# [Written problem]
Please copy out word for word the stretch of records from the line containing "The width and" through the end of the records, leaving out the pictures.

(Records on where items appear)
>>>
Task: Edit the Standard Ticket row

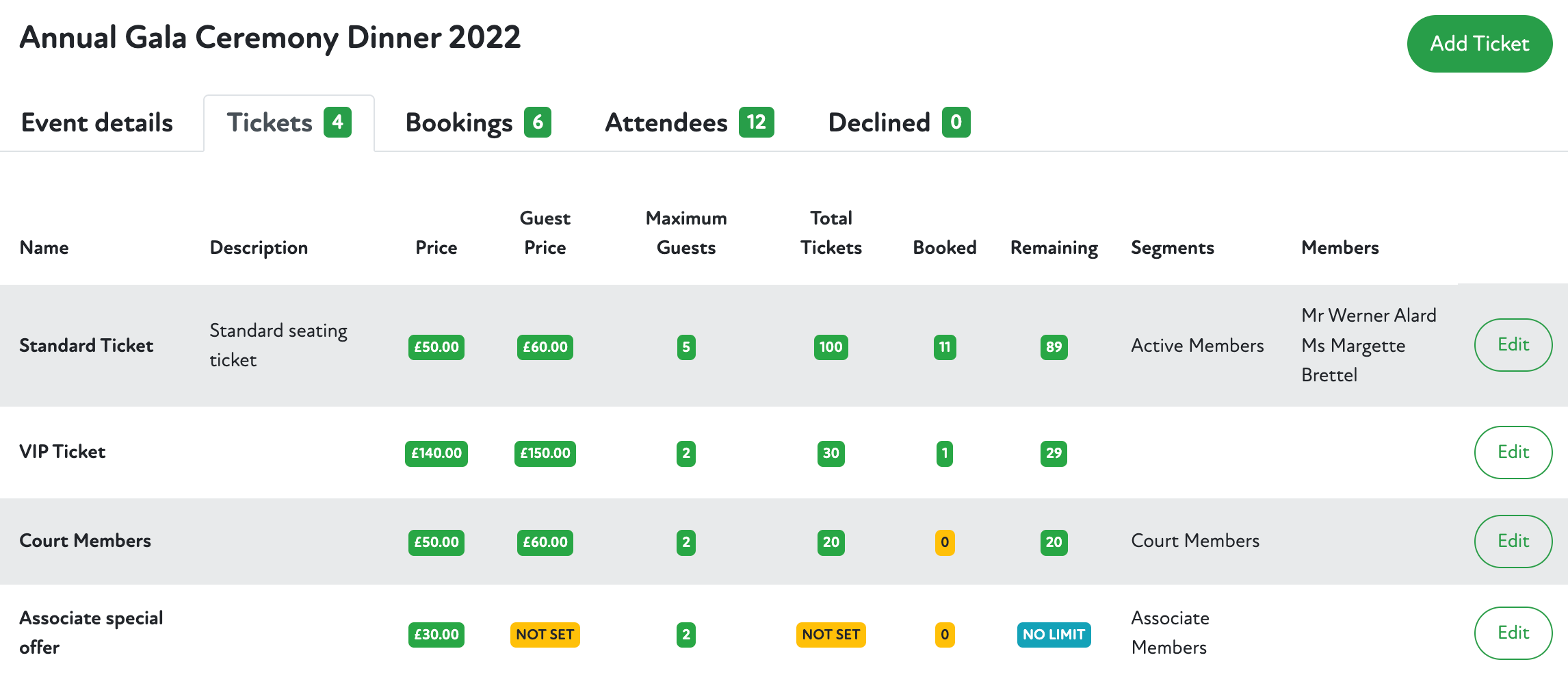Action: tap(1513, 345)
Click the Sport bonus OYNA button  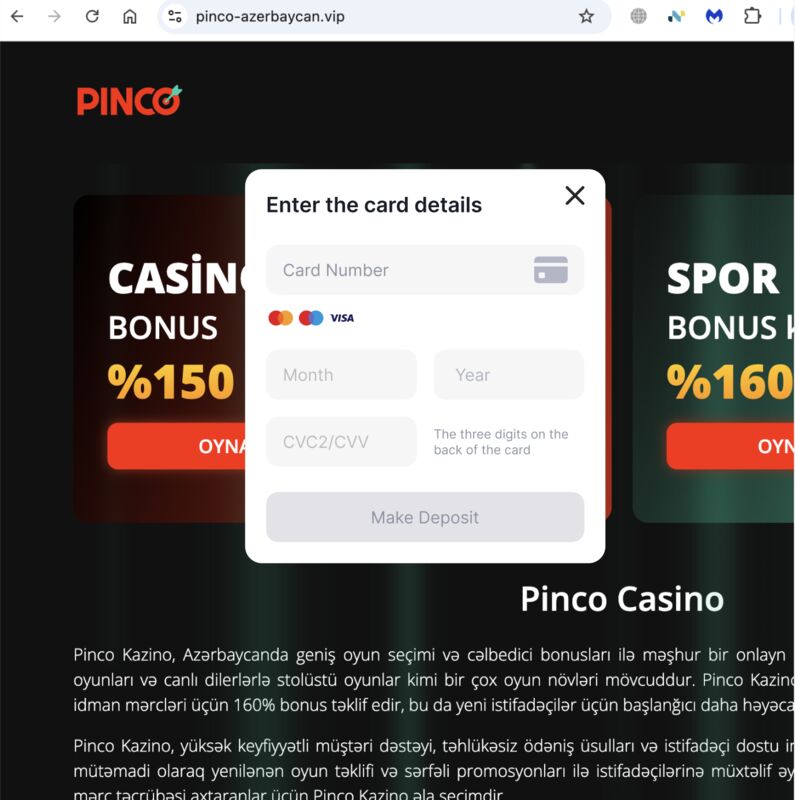(730, 446)
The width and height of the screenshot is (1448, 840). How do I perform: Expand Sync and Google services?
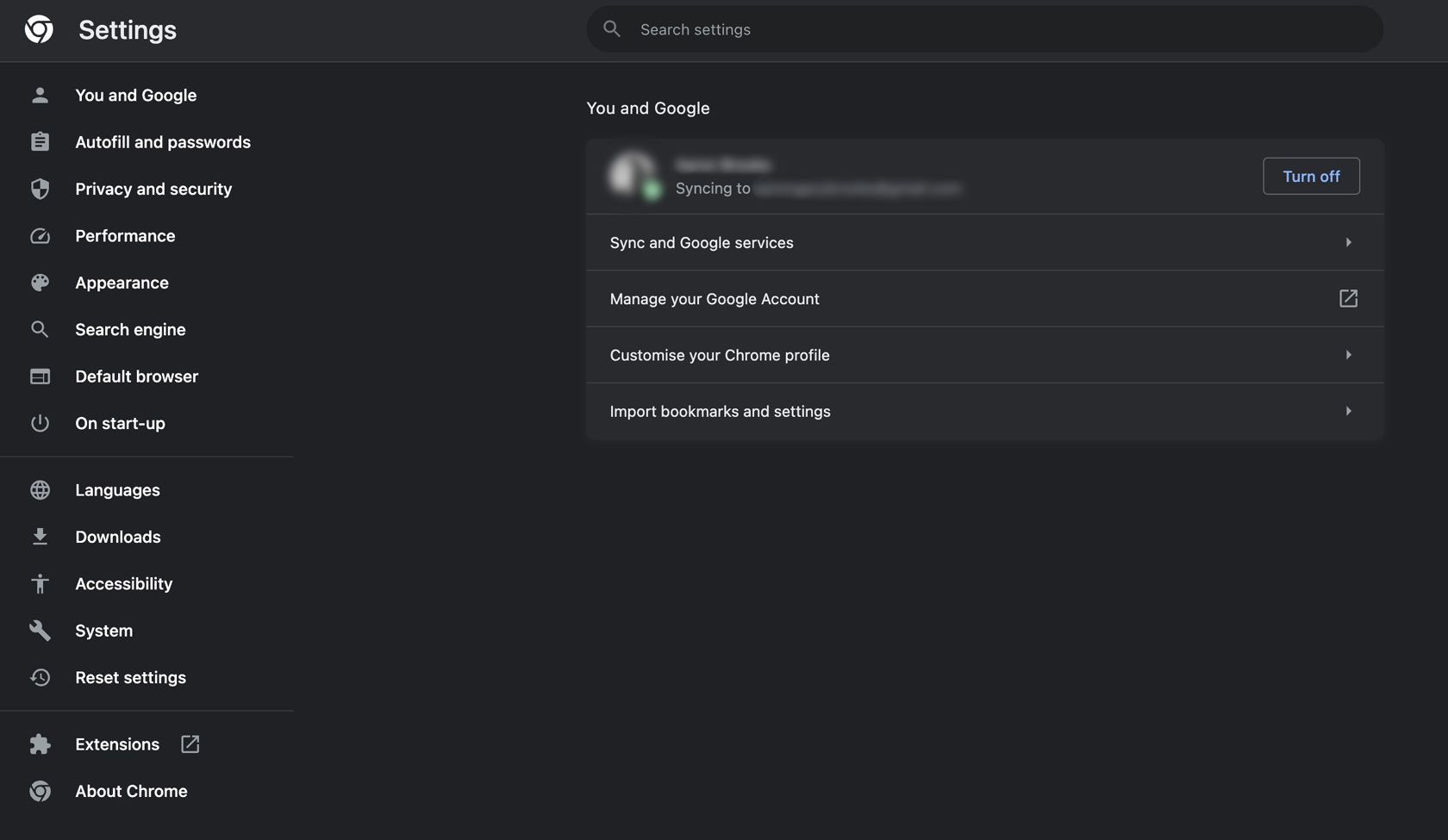click(984, 242)
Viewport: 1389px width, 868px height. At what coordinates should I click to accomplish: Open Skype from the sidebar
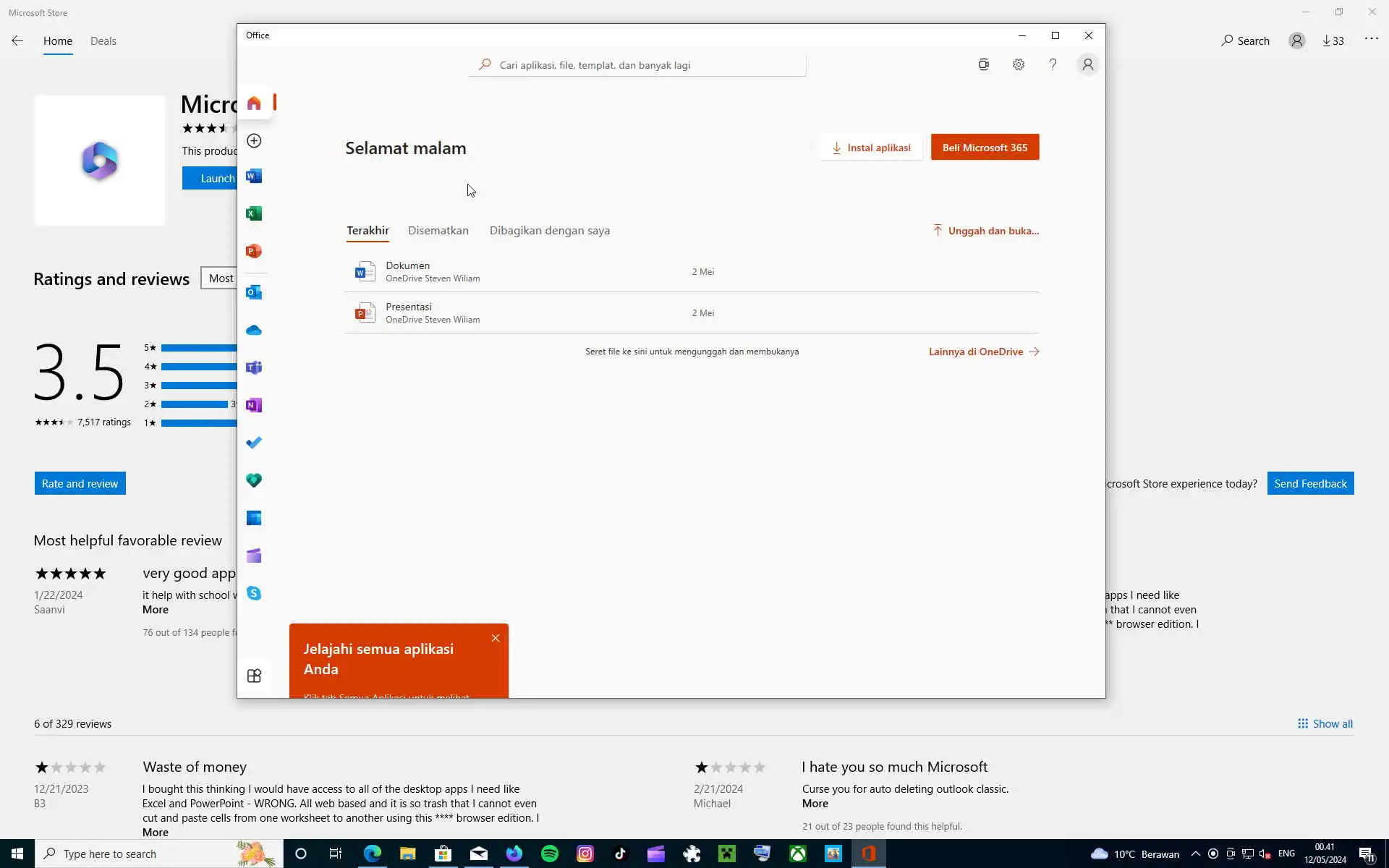(254, 593)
<<<
# [Full answer]
The width and height of the screenshot is (1448, 840). How do I perform: Expand Sync and Google services?
click(984, 242)
Viewport: 1389px width, 868px height. At what coordinates should I click to accomplish: Open Skype from the sidebar
(254, 593)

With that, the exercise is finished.